Hello. I am trying to familiarize myself with DITA XML 1.3 and the DITA Open Toolkit (DITA-OT) without using proprietary XML editors.
As DITA states that its RELAX NG XML schemas are normative, I am trying to convert DITA-OT's document-type shells from .rng to .rnc files (XML syntax to compact syntax) using trang.

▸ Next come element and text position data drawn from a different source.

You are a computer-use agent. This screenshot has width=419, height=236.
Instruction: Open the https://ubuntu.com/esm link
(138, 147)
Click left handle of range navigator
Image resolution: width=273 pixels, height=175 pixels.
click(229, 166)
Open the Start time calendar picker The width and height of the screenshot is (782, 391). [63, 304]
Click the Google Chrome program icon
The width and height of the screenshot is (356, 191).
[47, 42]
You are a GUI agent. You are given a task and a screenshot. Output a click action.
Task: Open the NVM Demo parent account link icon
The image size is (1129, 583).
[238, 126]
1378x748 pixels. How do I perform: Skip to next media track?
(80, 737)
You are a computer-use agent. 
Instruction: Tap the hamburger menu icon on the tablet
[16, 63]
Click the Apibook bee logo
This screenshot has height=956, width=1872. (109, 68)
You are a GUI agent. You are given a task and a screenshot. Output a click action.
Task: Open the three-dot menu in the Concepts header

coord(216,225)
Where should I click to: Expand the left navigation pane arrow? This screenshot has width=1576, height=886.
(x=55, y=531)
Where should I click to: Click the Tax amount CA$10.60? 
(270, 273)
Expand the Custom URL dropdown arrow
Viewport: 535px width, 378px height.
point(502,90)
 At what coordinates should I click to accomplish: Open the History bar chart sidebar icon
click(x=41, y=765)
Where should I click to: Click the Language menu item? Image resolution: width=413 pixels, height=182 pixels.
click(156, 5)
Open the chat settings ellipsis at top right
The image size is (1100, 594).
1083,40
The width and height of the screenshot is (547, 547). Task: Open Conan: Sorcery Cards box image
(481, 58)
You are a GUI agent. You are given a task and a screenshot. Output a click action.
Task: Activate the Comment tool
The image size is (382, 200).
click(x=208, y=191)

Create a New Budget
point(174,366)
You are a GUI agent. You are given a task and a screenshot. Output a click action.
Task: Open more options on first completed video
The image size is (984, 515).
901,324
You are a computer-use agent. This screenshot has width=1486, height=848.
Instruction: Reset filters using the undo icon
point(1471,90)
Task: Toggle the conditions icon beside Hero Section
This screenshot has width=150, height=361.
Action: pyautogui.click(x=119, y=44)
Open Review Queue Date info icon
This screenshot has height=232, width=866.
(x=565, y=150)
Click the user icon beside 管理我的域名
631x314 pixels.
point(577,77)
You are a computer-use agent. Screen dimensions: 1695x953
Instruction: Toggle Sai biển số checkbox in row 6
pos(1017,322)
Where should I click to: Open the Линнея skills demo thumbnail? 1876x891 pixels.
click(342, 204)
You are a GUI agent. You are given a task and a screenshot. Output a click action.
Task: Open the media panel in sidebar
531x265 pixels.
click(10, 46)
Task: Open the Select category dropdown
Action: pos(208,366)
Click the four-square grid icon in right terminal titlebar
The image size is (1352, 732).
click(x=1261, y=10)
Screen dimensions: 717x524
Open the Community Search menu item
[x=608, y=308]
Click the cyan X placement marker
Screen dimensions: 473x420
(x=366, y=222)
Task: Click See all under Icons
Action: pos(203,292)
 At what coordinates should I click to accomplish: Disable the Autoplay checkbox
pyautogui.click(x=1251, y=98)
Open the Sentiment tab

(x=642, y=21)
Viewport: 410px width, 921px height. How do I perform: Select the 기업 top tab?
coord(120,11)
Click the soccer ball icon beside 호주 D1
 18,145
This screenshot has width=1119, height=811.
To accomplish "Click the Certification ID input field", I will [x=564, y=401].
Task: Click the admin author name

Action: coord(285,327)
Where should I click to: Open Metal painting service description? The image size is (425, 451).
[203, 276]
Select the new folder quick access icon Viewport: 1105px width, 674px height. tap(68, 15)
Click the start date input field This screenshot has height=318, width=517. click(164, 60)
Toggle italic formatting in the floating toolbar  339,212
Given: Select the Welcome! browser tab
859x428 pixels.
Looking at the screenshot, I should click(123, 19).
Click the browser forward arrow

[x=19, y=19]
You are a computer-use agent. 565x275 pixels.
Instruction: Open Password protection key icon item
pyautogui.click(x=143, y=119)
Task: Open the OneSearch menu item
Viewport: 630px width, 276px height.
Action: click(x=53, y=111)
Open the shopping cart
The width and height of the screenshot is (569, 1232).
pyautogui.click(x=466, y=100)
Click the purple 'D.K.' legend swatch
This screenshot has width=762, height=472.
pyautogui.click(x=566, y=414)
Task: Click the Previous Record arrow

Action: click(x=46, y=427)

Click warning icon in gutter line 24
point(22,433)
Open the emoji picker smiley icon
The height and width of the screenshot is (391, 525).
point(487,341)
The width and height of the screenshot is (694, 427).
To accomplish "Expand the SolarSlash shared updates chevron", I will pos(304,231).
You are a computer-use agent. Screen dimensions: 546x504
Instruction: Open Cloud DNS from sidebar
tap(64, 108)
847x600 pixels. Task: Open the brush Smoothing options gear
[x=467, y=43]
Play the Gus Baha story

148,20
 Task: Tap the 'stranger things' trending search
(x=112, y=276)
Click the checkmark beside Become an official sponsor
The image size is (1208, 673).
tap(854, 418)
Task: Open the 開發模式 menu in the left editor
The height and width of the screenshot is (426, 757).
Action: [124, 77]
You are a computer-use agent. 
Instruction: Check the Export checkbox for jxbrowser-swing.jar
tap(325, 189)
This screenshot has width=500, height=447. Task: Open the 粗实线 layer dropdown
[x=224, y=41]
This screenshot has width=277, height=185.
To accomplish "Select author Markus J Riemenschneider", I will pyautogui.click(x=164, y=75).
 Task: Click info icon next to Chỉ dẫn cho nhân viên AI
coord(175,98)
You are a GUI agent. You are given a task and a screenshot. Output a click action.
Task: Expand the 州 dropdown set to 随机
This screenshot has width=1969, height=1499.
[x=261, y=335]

I am able to run the conversion from the CLI; however, the conversion introduces additional text at the end of every line ending within the dita:moduleDesc section:
dita:moduleDesc [
"\x{a}" ~
" "
dita:moduleTitle [ "DITA Concept Shell" ]
"\x{a}" ~
" "
dita:headerComment [
xml:space = "preserve"
"\x{a}" ~
"=============================================================\x{a}" ~
" HEADER \x{a}" ~
"=============================================================\x{a}" ~
"Darwin Information Typing Architecture (DITA) Version 1.3 Plus Errata 02\x{a}" ~
"OASIS Standard\x{a}" ~
"16 January 2018 \x{a}" ~
"Copyright (c) OASIS Open 2018. All rights reserved. \x{a}" ~
"Source: http://docs.oasis-open.org/dita/dita/v1.3/errata02/csprd01/complete/part0-overview/dita-v1.3-errata02-csprd01-part0-overview-complete.html\x{a}" ~
"\x{a}" ~
"============================================================\x{a}" ~
" MODULE: DITA Concept Shell \x{a}" ~
" VERSION: 1.3 \x{a}" ~
" DATE: March 2014 \x{a}" ~
" \x{a}" ~
"=============================================================\x{a}" ~
"\x{a}" ~
"=============================================================\x{a}" ~
" PUBLIC DOCUMENT TYPE DEFINITION \x{a}" ~
" TYPICAL INVOCATION \x{a}" ~
" \x{a}" ~
" Refer to this file by the following public identifier or an \x{a}" ~
" appropriate system identifier \x{a}" ~
" \x{a}" ~
'PUBLIC "-//OASIS//DTD DITA Concept//EN"\x{a}' ~
"\x{a}" ~
"The public ID above refers to the latest version of this DTD.\x{a}" ~
" To refer to this specific version, you may use this value:\x{a}" ~
"\x{a}" ~
'PUBLIC "-//OASIS//DTD DITA 1.3 Concept//EN" \x{a}' ~
"\x{a}" ~
"=============================================================\x{a}" ~
"SYSTEM: Darwin Information Typing Architecture (DITA) \x{a}" ~
" \x{a}" ~
"PURPOSE: DTD to describe DITA Concepts \x{a}" ~
" \x{a}" ~
"ORIGINAL CREATION DATE: \x{a}" ~
" March 2001 \x{a}" ~
" \x{a}" ~
" (C) Copyright OASIS Open 2005, 2014. \x{a}" ~
" (C) Copyright IBM Corporation 2001, 2004. \x{a}" ~
" All Rights Reserved. \x{a}" ~
" \x{a}" ~
" UPDATES: \x{a}" ~
" 2006.06.07 RDA: Added indexing domain \x{a}" ~
" 2006.06.21 RDA: Added props attribute extensions \x{a}" ~
" 2008.02.12 RDA: Modify imbeds to use specific 1.2 version \x{a}" ~
" 2008.04.15 RDA: Added hazard domain \x{a}" ~
" 2014.03.12 RDA: Updated for DITA 1.3. Implemented as \x{a}" ~
" RELAX NG\x{a}" ~
"=============================================================\x{a}" ~
" "
]
"\x{a}" ~
" "
dita:moduleMetadata [
"\x{a}" ~
" "
dita:moduleType [ "topicshell" ]
"\x{a}" ~
" "
dita:moduleShortName [ "concept" ]
"\x{a}" ~
" "
dita:shellPublicIds [
"\x{a}" ~
" "
dita:dtdShell [
"-//OASIS//DTD DITA"
dita:var [ presep = " " name = "ditaver" ]
" Concept//EN"
]
"\x{a}" ~
" "
dita:rncShell [
"urn:oasis:names:tc:dita:rnc:concept.rnc"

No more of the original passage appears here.